Is the applicant entitled to $2,726.00 for a functional abilities evaluation(FAE) in a treatment plan submitted July 31, 2023?
17I find that the August 2, 2023 EOB denying the OCF-18 in the amount of $2,726.00 for an FAE, prepared by Dr. Chung is compliant with s. 38(8).
18The applicant submits that the denial notice is not compliant with s, 38(8) because it does not provide sufficient medical reasons. The respondent argues that the EOB is compliant.
19I agree with the respondent, because the EOB is a clear and unequivocal denial. The EOB does not specifically identify the applicant’s injuries, but it does explain that it has not received medical records from the applicant’s family doctor, or complete records from the applicant’s treating hospital. It identifies the MIG as a medical reason for the denial, includes a definition of minor injury, and refers the applicant to the Schedule. The EOB also notes that the applicant has informed the respondent that he has returned to work, and provides information about the applicants right to dispute the denial and the process by which to do so.
20As such, I find that the EOB is sufficiently clear and detailed for an unsophisticated person to make an informed decision whether to dispute the denial. Therefore, I find that the EOB is compliant with s.38(8), and the treatment plan is not payable under s. 38(11).
Is the applicant entitled to $4,794.72 for chiropractic services, in a treatment plan submitted July 31, 2023?
21I find that the EOB dated August 2, 2023 denying the treatment plan for chiropractic services, prepared by Dr. Chung, is compliant with s.38(8).
22The applicant submits that the EOB in not compliant with s.38(8) because it does not provide sufficient medical reasons. The respondent argues that the EOB is valid.

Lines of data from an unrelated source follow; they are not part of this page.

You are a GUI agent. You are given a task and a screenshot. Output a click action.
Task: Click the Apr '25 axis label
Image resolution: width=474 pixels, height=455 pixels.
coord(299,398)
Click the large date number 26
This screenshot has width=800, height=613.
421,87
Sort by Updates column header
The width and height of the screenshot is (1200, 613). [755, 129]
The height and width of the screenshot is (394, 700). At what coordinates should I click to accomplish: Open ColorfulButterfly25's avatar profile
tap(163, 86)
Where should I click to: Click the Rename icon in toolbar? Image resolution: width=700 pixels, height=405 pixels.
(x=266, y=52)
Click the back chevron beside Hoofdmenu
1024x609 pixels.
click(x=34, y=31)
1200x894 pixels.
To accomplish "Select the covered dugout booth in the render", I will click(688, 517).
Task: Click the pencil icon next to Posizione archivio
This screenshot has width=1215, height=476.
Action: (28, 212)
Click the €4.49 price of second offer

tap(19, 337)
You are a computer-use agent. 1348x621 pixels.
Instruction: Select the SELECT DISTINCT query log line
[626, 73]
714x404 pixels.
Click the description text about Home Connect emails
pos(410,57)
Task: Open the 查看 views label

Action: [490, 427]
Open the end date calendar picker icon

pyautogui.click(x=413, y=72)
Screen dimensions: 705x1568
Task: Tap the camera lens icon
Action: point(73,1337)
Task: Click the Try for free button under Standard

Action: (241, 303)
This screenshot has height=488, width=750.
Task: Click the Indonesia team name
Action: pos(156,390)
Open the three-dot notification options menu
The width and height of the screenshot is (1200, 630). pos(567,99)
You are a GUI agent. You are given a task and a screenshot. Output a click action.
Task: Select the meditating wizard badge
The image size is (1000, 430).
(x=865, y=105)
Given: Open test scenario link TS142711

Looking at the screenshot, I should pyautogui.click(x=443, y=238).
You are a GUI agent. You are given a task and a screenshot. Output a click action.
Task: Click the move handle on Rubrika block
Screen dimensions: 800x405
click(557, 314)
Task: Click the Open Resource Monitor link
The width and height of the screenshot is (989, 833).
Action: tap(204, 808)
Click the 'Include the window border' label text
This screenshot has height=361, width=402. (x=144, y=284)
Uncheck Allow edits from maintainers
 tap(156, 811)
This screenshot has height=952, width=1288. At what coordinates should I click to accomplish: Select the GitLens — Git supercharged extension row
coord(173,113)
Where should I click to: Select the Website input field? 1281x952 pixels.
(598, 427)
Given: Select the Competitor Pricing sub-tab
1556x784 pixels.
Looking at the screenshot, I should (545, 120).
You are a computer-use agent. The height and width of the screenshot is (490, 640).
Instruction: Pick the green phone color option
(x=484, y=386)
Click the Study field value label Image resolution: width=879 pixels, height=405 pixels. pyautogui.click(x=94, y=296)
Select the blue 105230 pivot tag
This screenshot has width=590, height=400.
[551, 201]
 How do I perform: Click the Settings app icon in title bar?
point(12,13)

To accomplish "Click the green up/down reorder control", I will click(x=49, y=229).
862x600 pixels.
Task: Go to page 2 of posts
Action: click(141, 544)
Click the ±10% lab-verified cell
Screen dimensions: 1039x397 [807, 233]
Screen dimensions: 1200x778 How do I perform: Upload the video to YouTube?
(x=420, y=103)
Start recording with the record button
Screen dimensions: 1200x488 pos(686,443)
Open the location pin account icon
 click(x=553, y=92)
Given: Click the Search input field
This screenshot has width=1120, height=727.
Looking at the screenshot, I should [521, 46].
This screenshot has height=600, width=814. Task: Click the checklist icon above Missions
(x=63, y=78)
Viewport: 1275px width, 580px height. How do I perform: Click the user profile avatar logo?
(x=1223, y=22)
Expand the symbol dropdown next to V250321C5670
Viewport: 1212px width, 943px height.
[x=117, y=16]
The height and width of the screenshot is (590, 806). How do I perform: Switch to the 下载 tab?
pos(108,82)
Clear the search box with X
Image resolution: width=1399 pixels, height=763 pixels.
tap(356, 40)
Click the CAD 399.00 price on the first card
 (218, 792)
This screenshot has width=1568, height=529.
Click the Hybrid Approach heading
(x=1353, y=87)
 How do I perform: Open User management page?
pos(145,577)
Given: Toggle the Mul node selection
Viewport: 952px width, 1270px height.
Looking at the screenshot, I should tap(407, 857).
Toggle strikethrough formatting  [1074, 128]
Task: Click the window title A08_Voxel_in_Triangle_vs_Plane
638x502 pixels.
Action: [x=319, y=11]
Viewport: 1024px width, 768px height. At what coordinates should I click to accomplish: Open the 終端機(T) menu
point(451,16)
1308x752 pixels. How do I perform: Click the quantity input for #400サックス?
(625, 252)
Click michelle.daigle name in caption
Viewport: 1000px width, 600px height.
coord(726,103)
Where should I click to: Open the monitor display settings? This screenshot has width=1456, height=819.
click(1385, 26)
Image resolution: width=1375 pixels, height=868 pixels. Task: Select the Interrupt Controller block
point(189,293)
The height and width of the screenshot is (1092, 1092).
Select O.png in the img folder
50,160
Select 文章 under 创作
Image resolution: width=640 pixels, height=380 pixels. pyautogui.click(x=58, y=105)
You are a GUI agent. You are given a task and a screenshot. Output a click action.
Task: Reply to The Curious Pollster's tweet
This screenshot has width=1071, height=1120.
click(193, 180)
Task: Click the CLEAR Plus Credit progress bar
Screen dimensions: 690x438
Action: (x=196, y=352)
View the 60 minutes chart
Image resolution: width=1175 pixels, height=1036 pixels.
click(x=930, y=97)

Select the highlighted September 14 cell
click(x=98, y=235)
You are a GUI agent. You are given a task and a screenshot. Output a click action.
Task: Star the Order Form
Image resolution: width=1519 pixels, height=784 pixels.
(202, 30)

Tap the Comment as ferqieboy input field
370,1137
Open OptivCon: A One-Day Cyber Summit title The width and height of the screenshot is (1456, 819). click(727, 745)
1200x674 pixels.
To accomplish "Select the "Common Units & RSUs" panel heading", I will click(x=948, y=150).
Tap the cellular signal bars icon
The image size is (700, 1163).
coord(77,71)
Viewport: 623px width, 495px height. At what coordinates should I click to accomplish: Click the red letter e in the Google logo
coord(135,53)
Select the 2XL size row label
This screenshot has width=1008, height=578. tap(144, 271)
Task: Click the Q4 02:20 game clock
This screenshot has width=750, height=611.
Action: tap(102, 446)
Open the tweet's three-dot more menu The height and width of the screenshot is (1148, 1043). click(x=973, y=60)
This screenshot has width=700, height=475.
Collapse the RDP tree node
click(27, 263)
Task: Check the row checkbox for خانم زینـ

23I find that the August 2, 2023 EOB is a clear and unequivocal denial. It identifies the goods and services requested. While it does not set out the applicant’s injuries, it requests that the applicant provide complete medical records from his treating hospital as well as any records from his family doctor. The EOB cites the MIG as a medical reason, defines a minor injury, and refers the applicant to the Schedule. The EOB further identifies that the amount sought in the treatment plan exceeds the MIG limit, and informs the applicant that he has been pre-approved for $2,200.00, and that the respondent will request that Dr. Chung withdraw the OCF-18 and file a treatment confirmation form OCF-23.
24Overall, I find that the EOB is sufficiently clear and detailed for an unsophisticated person to decide whether or not to dispute the notice.
25As such, I find that the EOB is compliant with s.38(8) and the treatment plan is not payable under s. 38(11).
Is the applicant entitled to $2,867.95 for an attendant care assessment in a treatment plan submitted July 31, 2023?
26I find that the EOB dated August 2, 2023 is a valid denial.
27The applicant submits that the August 2, 2023 EOB denying $2,867.50 for an attendant care assessment in a treatment plan dated July 31, 2023 does not comply with s.38(8) and the treatment plan is therefore payable under s.38(11). The respondent argues that the EOB is a valid denial.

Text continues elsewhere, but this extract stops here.